ENTRIES SHOWN:

·····

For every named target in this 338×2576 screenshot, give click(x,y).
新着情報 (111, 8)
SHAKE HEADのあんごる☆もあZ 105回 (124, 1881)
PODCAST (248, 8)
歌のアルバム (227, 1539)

·····

YOUR GOAL:
What is needed is an exact copy of all the entries.

EXERCISE RESPONSE:
For every named target in this 338×2576 screenshot, give click(x,y).
新着情報 (111, 8)
SHAKE HEADのあんごる☆もあZ 105回 (124, 1881)
PODCAST (248, 8)
歌のアルバム (227, 1539)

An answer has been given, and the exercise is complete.